Scientists have known for years that humans have a “second brain” of autonomous neurons in their long, winding digestive tract. But now, research shows that scientists have categorized 12 different kinds of neurons in the enteric nervous system (ENS) of mice, which is similar to that of humans. This “fundamental knowledge” unlocks a huge number of paths to new experiments and discoveries.
This “gut brain” has a huge effect on how your body works. Your digestive system has an important daily job to do as part of your metabolism. However, it is also subject to fluctuations in how it functions, which is related to your emotions.
Digestive symptoms and anxiety can be related. Also, your gut is heavily affected by stress. So, having a better understanding of the ENS can lead to more effective treatments for both physical and mental conditions.
The new research appears in Nature Neuroscience. In a related commentary, scientist Julia Ganz explains why what the researchers discovered is so important:
“Using single-cell RNA-sequencing to profile the developing and juvenile ENS, the authors discovered a conceptually new model of neuronal diversification in the ENS and establish a new molecular taxonomy of enteric neurons based on a plethora of molecular markers.”
This “neuronal diversification” happens in all living things that have neurons. Similar to stem cells, neurons develop first as more general “outlines” and then form into functional specialties.
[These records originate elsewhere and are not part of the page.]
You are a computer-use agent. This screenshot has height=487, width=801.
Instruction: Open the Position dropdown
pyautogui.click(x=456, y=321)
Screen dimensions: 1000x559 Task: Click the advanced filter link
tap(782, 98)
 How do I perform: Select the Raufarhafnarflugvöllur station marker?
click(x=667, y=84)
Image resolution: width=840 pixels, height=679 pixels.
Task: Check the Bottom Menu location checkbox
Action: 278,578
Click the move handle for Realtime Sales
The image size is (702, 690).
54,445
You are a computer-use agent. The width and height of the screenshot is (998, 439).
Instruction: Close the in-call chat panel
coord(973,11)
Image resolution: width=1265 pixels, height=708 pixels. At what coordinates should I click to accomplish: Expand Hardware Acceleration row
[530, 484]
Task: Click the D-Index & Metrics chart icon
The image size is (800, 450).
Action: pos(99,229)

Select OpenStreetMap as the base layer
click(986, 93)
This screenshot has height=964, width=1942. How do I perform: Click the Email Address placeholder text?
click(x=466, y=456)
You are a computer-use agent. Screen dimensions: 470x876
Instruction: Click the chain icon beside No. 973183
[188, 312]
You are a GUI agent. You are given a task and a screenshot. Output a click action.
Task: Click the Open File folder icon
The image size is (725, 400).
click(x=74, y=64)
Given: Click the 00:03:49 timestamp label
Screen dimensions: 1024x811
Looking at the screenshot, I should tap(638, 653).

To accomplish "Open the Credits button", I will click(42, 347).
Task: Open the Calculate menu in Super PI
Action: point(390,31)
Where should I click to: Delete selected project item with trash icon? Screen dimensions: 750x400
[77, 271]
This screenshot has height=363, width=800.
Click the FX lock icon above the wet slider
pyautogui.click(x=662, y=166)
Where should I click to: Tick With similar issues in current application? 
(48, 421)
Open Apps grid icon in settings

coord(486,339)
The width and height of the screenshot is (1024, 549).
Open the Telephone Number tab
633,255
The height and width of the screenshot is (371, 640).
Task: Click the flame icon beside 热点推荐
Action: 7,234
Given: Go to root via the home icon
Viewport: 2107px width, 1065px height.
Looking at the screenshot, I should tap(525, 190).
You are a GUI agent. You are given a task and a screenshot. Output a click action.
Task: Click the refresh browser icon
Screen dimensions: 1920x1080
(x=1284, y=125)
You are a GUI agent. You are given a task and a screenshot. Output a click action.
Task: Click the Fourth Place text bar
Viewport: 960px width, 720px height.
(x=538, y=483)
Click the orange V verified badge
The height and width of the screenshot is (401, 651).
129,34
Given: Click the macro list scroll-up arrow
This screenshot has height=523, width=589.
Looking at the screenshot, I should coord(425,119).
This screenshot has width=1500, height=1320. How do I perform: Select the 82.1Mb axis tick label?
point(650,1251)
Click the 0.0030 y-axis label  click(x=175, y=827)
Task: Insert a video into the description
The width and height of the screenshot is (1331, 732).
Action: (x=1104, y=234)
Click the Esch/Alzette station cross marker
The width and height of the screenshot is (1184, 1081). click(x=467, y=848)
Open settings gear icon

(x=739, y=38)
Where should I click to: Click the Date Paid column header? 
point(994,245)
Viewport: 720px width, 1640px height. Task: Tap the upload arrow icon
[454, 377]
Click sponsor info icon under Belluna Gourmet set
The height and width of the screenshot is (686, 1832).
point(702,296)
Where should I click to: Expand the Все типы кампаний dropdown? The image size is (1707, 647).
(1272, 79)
The human brain has types like sensory and motor neurons. Each type has subtypes. There are so many of these subtypes that scientists don’t even know how to fully categorize them yet.
Neurons of the same superficial type are different in the brain than in the brain stem—let alone in the digestive tract. So, researchers had to start at the very beginning and trace how these neurons develop. They tracked RNA, which determines how DNA is expressed in the cells made by your body, to follow how neurons formed both before and after birth. Some specialties emerge in utero, and some split and form afterward.
To find this new information, the scientists developed a more precise way to separate and identify cells. Ganz explains:
“Using extensive co-staining with established markers, they were able to relate the twelve neuron classes to previously discovered molecular characteristics of functional enteric neuron types, thus classifying the ENCs into excitatory and inhibitory motor neurons, interneurons, and intrinsic primary afferent neurons.”
With a more specific protocol and new information, the researchers were able to confirm and build on the existing body of ENS neuron knowledge. Now, they can work on finding out what each of the 12 ENS neuron types is responsible for, the researchers say.
By isolating the different types and “switching” them on or off using genetic information, scientists can try to identify what’s missing from the function of the mouse ENS. And studying these genes could lead to new treatments that use stem cells or RNA to control the expression of harmful genes.